Note that you need access to nvidia GPUs to run this distribution. This distribution is not compatible with CPU-only machines or machines with AMD GPUs.
### Environment Variables
The following environment variables can be configured:
- `LLAMA_STACK_PORT`: Port for the Llama Stack distribution server (default: `5001`)
- `INFERENCE_MODEL`: Inference model loaded into the Meta Reference server (default: `meta-llama/Llama-3.2-3B-Instruct`)
- `INFERENCE_CHECKPOINT_DIR`: Directory containing the Meta Reference model checkpoint (default: `null`)
## Prerequisite: Downloading Models
Please use `llama model list --downloaded` to check that you have llama model checkpoints downloaded in `~/.llama` before proceeding.

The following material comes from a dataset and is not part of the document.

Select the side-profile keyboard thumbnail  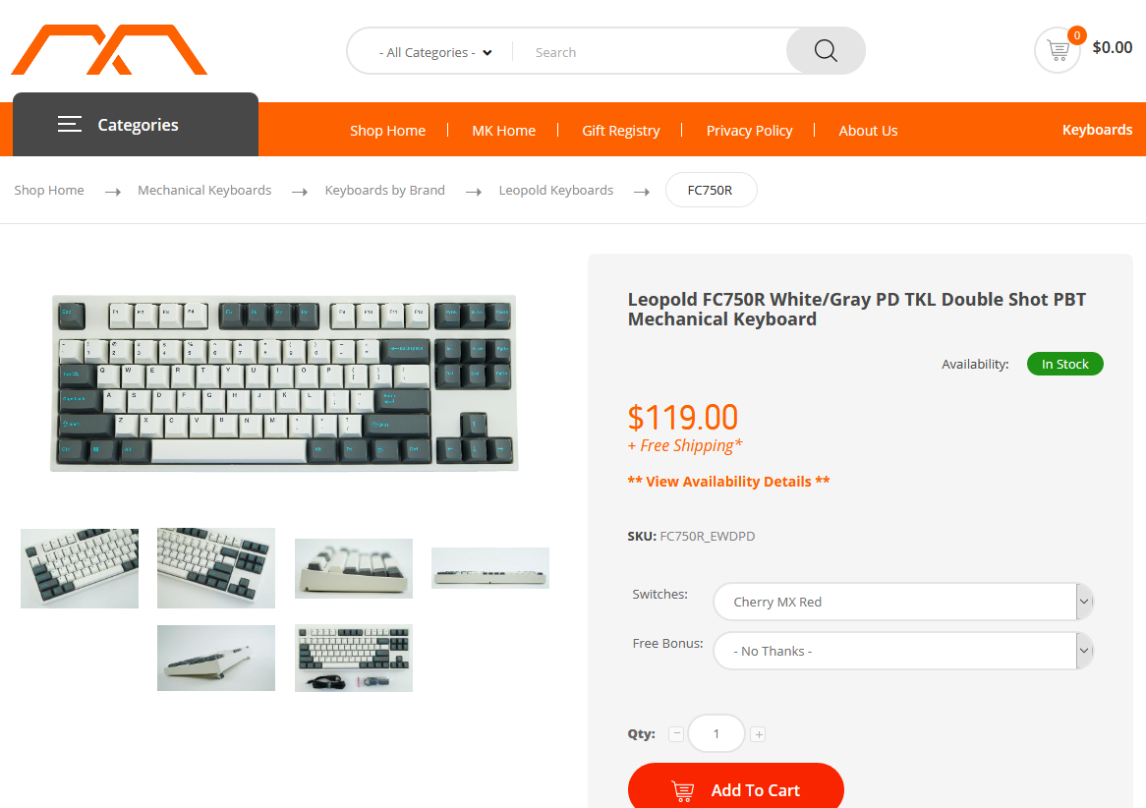click(x=490, y=568)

See [installation guide](https://llama-stack.readthedocs.io/en/latest/references/llama_cli_reference/download_models.html) here to download the models. Run `llama model list` to see the available models to download, and `llama model download` to download the checkpoints.
```
$ llama model list --downloaded
┏━━━━━━━━━━━━━━━━━━━━━━━━━━━━━━━━━━━━━━━━━┳━━━━━━━━━━┳━━━━━━━━━━━━━━━━━━━━━┓
┃ Model ┃ Size ┃ Modified Time ┃
┡━━━━━━━━━━━━━━━━━━━━━━━━━━━━━━━━━━━━━━━━━╇━━━━━━━━━━╇━━━━━━━━━━━━━━━━━━━━━┩
│ Llama3.2-1B-Instruct:int4-qlora-eo8 │ 1.53 GB │ 2025-02-26 11:22:28 │
├─────────────────────────────────────────┼──────────┼─────────────────────┤
│ Llama3.2-1B │ 2.31 GB │ 2025-02-18 21:48:52 │
├─────────────────────────────────────────┼──────────┼─────────────────────┤
│ Prompt-Guard-86M │ 0.02 GB │ 2025-02-26 11:29:28 │
├─────────────────────────────────────────┼──────────┼─────────────────────┤
│ Llama3.2-3B-Instruct:int4-spinquant-eo8 │ 3.69 GB │ 2025-02-26 11:37:41 │
├─────────────────────────────────────────┼──────────┼─────────────────────┤
│ Llama3.2-3B │ 5.99 GB │ 2025-02-18 21:51:26 │
├─────────────────────────────────────────┼──────────┼─────────────────────┤
│ Llama3.1-8B │ 14.97 GB │ 2025-02-16 10:36:37 │
├─────────────────────────────────────────┼──────────┼─────────────────────┤
│ Llama3.2-1B-Instruct:int4-spinquant-eo8 │ 1.51 GB │ 2025-02-26 11:35:02 │
├─────────────────────────────────────────┼──────────┼─────────────────────┤
│ Llama-Guard-3-1B │ 2.80 GB │ 2025-02-26 11:20:46 │
├─────────────────────────────────────────┼──────────┼─────────────────────┤
│ Llama-Guard-3-1B:int4 │ 0.43 GB │ 2025-02-26 11:33:33 │
└─────────────────────────────────────────┴──────────┴─────────────────────┘
```
## Running the Distribution
You can do this via Conda (build code) or Docker which has a pre-built image.
### Via Docker
This method allows you to get started quickly without having to build the distribution code.
```bash
LLAMA_STACK_PORT=5001
docker run \
-it \
-p $LLAMA_STACK_PORT:$LLAMA_STACK_PORT \
-v ~/.llama:/root/.llama \
llamastack/distribution-meta-reference-quantized-gpu \
--port $LLAMA_STACK_PORT \
--env INFERENCE_MODEL=meta-llama/Llama-3.2-3B-Instruct
```
If you are using Llama Stack Safety / Shield APIs, use:
```bash
docker run \
-it \
-p $LLAMA_STACK_PORT:$LLAMA_STACK_PORT \
-v ~/.llama:/root/.llama \
llamastack/distribution-meta-reference-quantized-gpu \
--port $LLAMA_STACK_PORT \
--env INFERENCE_MODEL=meta-llama/Llama-3.2-3B-Instruct \
--env SAFETY_MODEL=meta-llama/Llama-Guard-3-1B
```
### Via Conda
Make sure you have done `uv pip install llama-stack` and have the Llama Stack CLI available.
```bash
llama stack build --template meta-reference-quantized-gpu --image-type conda
llama stack run distributions/meta-reference-quantized-gpu/run.yaml \
--port $LLAMA_STACK_PORT \
--env INFERENCE_MODEL=meta-llama/Llama-3.2-3B-Instruct
```
If you are using Llama Stack Safety / Shield APIs, use:
```bash
llama stack run distributions/meta-reference-quantized-gpu/run-with-safety.yaml \
--port $LLAMA_STACK_PORT \
--env INFERENCE_MODEL=meta-llama/Llama-3.2-3B-Instruct \
--env SAFETY_MODEL=meta-llama/Llama-Guard-3-1B
```